::: Passage :::
“The crash of sound – the screeching crash of ripped metal and of pressures colliding on conflicting circuits, the sound of a monster turning upon itself – was heard only inside the structure. No sound was heard outside. Outside, the structure merely rose into the air, suddenly and silently, cracked open into a few large pieces, shot some hissing streaks of blue light into the sky and came down as a pile of rubble.” (Atlas Shrugged, 1132)
There are multiple narrative threads that converge in the penultimate chapter of Atlas Shrugged. One finds Dr. Robert Stadler trying to recover the weapon he invented from those who would misuse it. Another finds Dagny Taggart slowly detaching herself from the battle she has waged against those who have tried to undermine her railroad company. The last finds John Galt being tortured by his captors, who try to force him to save the world from its imminent demise. This headlong dramatic motion towards the end of the book is the motive force behind The Generator. I chose to reference the convergence of narrative threads by rotating through multiple sections of contrasting musical material.
:::
== Problem to solve ==
Transcribe the entire passage on The Generator word for word, starting with the quotation from Atlas Shrugged and ending with its final sentence.
::: Extracted information :::
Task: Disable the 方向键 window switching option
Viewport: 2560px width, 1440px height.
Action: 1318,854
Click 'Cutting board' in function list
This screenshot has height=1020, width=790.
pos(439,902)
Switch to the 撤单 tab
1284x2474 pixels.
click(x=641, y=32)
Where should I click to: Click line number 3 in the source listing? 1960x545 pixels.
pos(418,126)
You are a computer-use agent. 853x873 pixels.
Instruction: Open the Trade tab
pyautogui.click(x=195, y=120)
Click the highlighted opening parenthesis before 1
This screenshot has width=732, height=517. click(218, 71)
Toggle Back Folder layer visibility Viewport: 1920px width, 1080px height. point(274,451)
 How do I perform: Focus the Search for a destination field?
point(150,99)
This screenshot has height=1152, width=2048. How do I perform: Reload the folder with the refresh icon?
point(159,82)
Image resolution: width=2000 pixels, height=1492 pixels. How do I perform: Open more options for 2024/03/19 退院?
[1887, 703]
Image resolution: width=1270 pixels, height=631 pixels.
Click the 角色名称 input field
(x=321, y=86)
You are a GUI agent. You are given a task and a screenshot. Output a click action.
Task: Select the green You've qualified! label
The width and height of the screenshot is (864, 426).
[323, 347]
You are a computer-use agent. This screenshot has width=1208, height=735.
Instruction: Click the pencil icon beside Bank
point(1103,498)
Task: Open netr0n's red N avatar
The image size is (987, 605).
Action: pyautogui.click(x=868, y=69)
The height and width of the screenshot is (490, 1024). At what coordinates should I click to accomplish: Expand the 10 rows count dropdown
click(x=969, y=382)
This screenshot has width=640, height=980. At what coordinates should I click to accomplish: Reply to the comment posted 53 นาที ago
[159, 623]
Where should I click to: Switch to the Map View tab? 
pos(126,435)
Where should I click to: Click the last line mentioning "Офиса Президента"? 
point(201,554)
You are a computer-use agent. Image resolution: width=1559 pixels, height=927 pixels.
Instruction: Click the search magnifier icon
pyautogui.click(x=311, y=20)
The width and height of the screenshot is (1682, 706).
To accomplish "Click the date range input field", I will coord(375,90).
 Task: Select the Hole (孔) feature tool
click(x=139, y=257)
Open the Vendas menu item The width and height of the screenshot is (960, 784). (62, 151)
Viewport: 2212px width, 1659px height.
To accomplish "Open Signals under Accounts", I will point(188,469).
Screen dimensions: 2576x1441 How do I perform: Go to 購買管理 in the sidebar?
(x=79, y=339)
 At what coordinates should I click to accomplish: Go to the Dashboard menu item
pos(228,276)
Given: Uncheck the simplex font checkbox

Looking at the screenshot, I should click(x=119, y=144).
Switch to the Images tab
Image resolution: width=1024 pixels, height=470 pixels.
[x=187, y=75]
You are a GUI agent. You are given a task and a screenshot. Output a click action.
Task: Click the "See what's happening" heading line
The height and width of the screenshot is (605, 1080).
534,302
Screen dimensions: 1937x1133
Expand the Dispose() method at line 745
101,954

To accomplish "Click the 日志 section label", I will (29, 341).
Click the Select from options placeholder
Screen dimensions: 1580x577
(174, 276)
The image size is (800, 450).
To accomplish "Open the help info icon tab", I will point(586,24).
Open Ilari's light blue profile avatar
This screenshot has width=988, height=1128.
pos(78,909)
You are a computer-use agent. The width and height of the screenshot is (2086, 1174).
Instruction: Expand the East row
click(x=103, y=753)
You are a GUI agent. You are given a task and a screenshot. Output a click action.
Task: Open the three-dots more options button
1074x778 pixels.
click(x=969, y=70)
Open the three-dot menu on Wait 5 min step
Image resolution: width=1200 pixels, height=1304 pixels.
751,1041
:::
== Correct result ==
“The crash of sound – the screeching crash of ripped metal and of pressures colliding on conflicting circuits, the sound of a monster turning upon itself – was heard only inside the structure. No sound was heard outside. Outside, the structure merely rose into the air, suddenly and silently, cracked open into a few large pieces, shot some hissing streaks of blue light into the sky and came down as a pile of rubble.” (Atlas Shrugged, 1132)
There are multiple narrative threads that converge in the penultimate chapter of Atlas Shrugged. One finds Dr. Robert Stadler trying to recover the weapon he invented from those who would misuse it. Another finds Dagny Taggart slowly detaching herself from the battle she has waged against those who have tried to undermine her railroad company. The last finds John Galt being tortured by his captors, who try to force him to save the world from its imminent demise. This headlong dramatic motion towards the end of the book is the motive force behind The Generator. I chose to reference the convergence of narrative threads by rotating through multiple sections of contrasting musical material.